REQUIREMENT> Carry the cubing forum thread on new competition events forward from the point where it stops.

:: DOCUMENT EXCERPT ::

This is called match the scramble and it is dominated by reverse blind solving. I think they had it at the Red Bull cubing championships and it's also an event in the weekly competition.


----------



## Zeke Mackay (Dec 28, 2019)

A few weeks bump oops, but I think I have good criteria for good new events.
1) Good length, between 5 and 60 seconds. 
2) Distinct from other events, rather than being a shape mod, different sizes, or different ways of solving an existing event.

Team blind is a different way of solving 3x3
2x2 oh is a different way of solving 2x2
2 3x3s or double oh are different ways of 3x3
kilominx is a different sized megaminx
ghost cube and mirror cube are shape mods
master kilominx is a different sized megaminx
Mosaic cube is too long, not having a sub 1 ao5

This leaves Curvy Copter, Redi Cube, which may be slightly too short and luck dependent, and Gear cube, which I would change to a gear ball or larger gear cube.


----------



## Mike Hughey (Dec 28, 2019)

Zeke Mackay said:


> 1) Good length, between 5 and 60 seconds.


Different people certainly have different opinions as to what a "good length" is. Mine would certainly be longer, especially on the short end. I suppose 5 seconds is barely okay for a world record single.

Mosaic cube seems like a pretty ideal-length event, in my personal opinion. But I realize other people do prefer shorter events.


----------



## GAN 356 X (Dec 28, 2019)

Zeke Mackay said:


> A few weeks bump oops, but I think I have good criteria for good new events.
> 1) Good length, between 5 and 60 seconds.
> 2) Distinct from other events, rather than being a shape mod, different sizes, or different ways of solving an existing event.
> 
> ...


I still personally believe that kilominx and master pyraminx are the coolest ideas. They are both pretty quick events, and have decent hardware already. A lot of new innovation would come out if they were excepted as events, and they do seem to be the two cubes with the most following. 3x3 has larger/smaller versions of it self, so why can't megaminx and pyraminx? Furtheromre, both events are short enough to be quick, and long enough to be non-trivial. Perfect imo.

I also think curvy copter is a cool idea, because of its uniqueness.
Now is also the time to add and event seeing as feet has been removed. Or should the events stay at 17? I dunno honestly

Edit: as Mike Hughey said, the preferred length fo events varies between people. I myself tend to pa=ratcie events between the 10 secs to 3 minute range, however, I still do 6x6 and 7x7 quite a bit


----------



## GenTheThief (Dec 30, 2019)

I think that the new event added to the WCA should be Feet.

Feet should be added back into the WCA after it's short and unwarranted hiatus during 2020.

:::
:: ENTRIES ::

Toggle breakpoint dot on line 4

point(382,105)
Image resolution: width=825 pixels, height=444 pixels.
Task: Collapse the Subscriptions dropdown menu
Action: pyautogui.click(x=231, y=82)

:::

WRITTEN RESPONSE>
----------



## qwr (Jan 1, 2020)

Not every WCA event needs to be at every competition, so they need not be so conservative with events.


----------



## H perm (Jan 1, 2020)

Personally, while I like most of these proposals, I think the most realistic cubes to be admitted into the WCA would be larger size variants of existing side puzzles, like the master pyraminx (If you make an updated poll, the master pyraminx should be an option in my opinion) and the master kilominx. Both have good hardware and are manufactured by reputable brands like Qiyi and Shengshou.


----------



## GAN 356 X (Jan 1, 2020)

Added master pyraminx


----------



## DerpBoiMoon (Jan 21, 2020)

team bld cause you just need 3x3 and someone else and well the other cubes aren't that great in terms of hardware


----------



## Shaun Mack (Jan 21, 2020)

add feet


----------



## GAN 356 X (Jan 21, 2020)

Shaun Mack said:


> add feet


Added.


----------



## Pyjam (Jan 21, 2020)

Feet is a cube?


----------



## GAN 356 X (Jan 21, 2020)

Pyjam said:


> Feet is a cube?


Well it is now


----------



## GAN 356 X (Jan 21, 2020)

Going back some of my possible answers were very stupid. Ghost cube and double OH? Wtf?


----------



## MJS Cubing (Jan 22, 2020)

Maybe they should add some cuboids, like 2x2x3. I would definitely compete in that.


----------



## One Wheel (Jan 22, 2020)

Currently only 3x3 With Feet and 4x4 With Feet should be added. Eventually maybe Curvy Copter and Full Blind (memorize on a textured cube, solve on a non-textured cube).


----------



## Pyjam (Jan 22, 2020)

I tell you: clock with feet is the next big thing.


----------



## One Wheel (Jan 22, 2020)

Pyjam said:


> I tell you: clock with feet is the next big thing.


I’ve tried it. 3x3 and 4x4 With Feet are excellent events, Clock With Feet is a nightmare because of pins.


----------



## Pyjam (Jan 22, 2020)

Yes, it's challenging.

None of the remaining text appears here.